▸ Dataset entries

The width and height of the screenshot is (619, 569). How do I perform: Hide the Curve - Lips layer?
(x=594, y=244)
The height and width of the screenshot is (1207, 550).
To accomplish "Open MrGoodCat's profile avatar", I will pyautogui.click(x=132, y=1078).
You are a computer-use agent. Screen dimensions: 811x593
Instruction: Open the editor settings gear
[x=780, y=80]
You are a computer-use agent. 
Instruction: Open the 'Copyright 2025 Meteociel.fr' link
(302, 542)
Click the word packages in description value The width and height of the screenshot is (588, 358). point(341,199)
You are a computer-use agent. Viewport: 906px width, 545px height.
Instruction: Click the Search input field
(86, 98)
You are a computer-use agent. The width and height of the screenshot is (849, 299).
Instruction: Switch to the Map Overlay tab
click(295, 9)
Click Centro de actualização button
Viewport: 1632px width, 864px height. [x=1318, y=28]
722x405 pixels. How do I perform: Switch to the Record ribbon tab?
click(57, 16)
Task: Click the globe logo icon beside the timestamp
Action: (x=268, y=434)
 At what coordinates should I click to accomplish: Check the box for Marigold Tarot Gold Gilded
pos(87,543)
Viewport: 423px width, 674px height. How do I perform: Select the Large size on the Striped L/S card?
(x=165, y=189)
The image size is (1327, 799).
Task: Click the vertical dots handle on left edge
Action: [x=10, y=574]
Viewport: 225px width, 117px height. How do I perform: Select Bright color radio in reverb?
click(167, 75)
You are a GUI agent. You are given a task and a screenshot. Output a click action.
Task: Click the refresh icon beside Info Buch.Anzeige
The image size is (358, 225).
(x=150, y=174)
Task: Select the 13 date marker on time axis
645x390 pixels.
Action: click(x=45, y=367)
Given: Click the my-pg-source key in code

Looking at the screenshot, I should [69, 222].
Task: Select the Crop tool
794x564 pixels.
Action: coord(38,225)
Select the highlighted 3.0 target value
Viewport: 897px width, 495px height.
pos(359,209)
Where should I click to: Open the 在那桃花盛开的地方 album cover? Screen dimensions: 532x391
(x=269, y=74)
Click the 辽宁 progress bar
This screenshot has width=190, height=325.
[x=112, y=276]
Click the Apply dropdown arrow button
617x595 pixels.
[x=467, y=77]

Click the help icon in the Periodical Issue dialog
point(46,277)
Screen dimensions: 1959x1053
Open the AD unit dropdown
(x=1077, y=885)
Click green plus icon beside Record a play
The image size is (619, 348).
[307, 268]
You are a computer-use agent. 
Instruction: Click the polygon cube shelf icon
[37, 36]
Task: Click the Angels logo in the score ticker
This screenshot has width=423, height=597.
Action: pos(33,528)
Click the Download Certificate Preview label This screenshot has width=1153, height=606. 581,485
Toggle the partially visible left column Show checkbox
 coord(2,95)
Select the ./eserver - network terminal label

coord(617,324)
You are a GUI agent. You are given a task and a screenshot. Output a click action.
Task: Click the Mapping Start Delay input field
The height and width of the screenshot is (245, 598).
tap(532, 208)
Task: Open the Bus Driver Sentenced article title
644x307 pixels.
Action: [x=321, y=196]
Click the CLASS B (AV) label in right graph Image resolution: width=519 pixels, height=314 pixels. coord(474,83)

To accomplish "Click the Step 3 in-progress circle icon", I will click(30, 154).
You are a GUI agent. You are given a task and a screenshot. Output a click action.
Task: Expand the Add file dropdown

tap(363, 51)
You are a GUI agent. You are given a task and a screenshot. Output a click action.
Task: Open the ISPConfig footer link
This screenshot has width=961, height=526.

▸ THE PROBLEM
Of all the entries above, repeat only the lines from the line that has "The image size is (358, 225)." to the line that has "Click the Download", both lines included, exactly.

▸ YOUR RESPONSE
The image size is (358, 225).
(x=150, y=174)
Task: Select the 13 date marker on time axis
645x390 pixels.
Action: click(x=45, y=367)
Given: Click the my-pg-source key in code

Looking at the screenshot, I should [69, 222].
Task: Select the Crop tool
794x564 pixels.
Action: coord(38,225)
Select the highlighted 3.0 target value
Viewport: 897px width, 495px height.
pos(359,209)
Where should I click to: Open the 在那桃花盛开的地方 album cover? Screen dimensions: 532x391
(x=269, y=74)
Click the 辽宁 progress bar
This screenshot has width=190, height=325.
[x=112, y=276]
Click the Apply dropdown arrow button
617x595 pixels.
[x=467, y=77]

Click the help icon in the Periodical Issue dialog
point(46,277)
Screen dimensions: 1959x1053
Open the AD unit dropdown
(x=1077, y=885)
Click green plus icon beside Record a play
The image size is (619, 348).
[307, 268]
You are a computer-use agent. 
Instruction: Click the polygon cube shelf icon
[37, 36]
Task: Click the Angels logo in the score ticker
This screenshot has width=423, height=597.
Action: pos(33,528)
Click the Download Certificate Preview label This screenshot has width=1153, height=606. 581,485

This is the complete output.